Work required →
For the data below, give the number of lines containing "cherrybia" and nothing more.

Exercise materials →
________________________
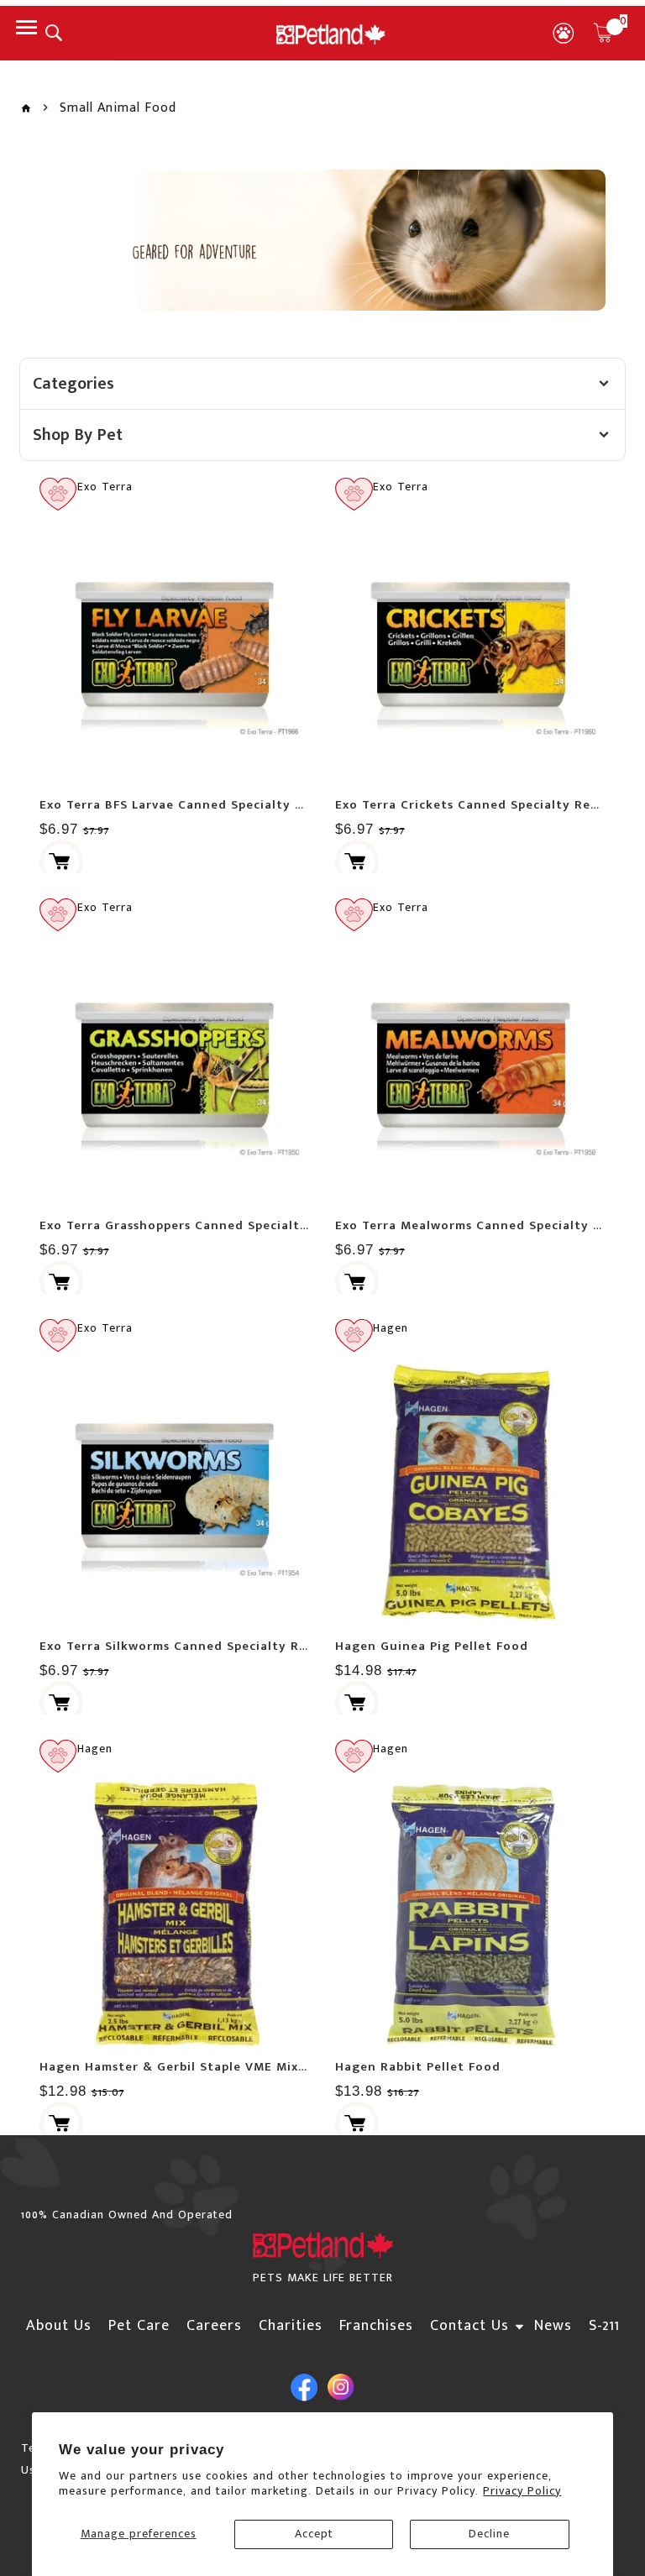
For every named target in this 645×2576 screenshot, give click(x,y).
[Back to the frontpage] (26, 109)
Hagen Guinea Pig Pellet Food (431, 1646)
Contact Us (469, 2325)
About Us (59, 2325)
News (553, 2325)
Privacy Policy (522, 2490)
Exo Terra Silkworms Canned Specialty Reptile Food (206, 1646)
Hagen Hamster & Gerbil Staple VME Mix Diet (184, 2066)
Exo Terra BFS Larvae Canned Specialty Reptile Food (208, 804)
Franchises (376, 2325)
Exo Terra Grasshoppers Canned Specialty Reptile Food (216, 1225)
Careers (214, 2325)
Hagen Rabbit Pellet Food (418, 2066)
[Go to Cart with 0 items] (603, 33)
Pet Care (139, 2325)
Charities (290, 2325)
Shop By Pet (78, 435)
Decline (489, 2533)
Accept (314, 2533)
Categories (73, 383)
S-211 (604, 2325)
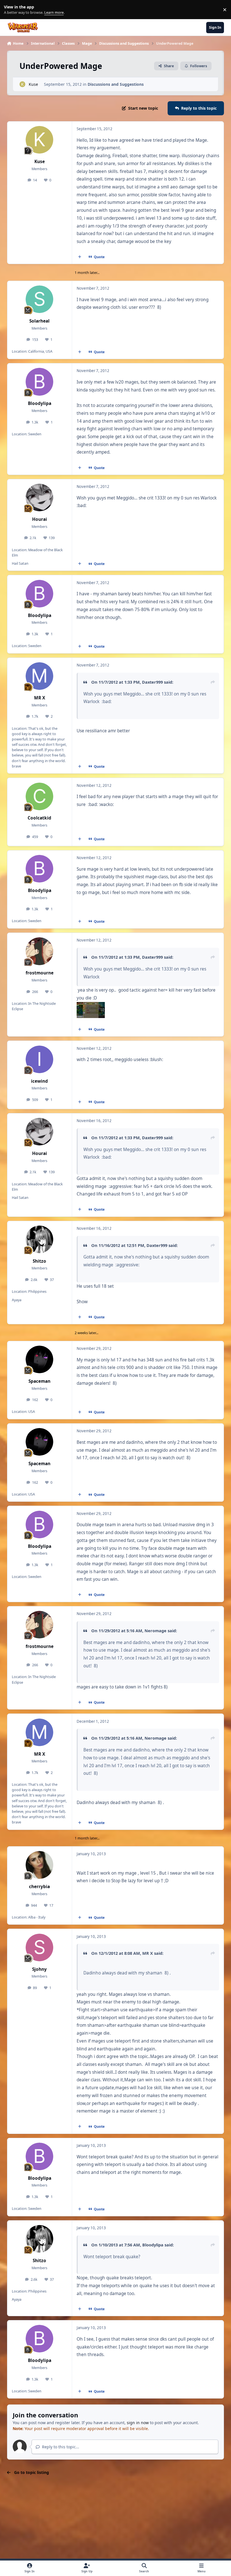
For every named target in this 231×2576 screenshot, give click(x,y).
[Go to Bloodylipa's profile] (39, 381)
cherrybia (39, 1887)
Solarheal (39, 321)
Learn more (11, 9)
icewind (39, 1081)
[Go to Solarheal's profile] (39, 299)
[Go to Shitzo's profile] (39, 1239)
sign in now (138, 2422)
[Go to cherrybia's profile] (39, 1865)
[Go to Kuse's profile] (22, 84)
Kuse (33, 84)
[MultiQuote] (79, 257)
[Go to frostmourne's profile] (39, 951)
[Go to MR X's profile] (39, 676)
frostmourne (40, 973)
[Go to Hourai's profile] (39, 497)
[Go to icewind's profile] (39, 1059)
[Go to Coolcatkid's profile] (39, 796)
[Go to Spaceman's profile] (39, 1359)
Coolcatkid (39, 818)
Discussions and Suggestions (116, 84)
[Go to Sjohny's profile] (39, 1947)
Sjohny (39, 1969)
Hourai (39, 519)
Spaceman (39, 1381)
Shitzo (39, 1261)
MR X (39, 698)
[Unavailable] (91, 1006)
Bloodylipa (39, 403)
________________________
Response below →
2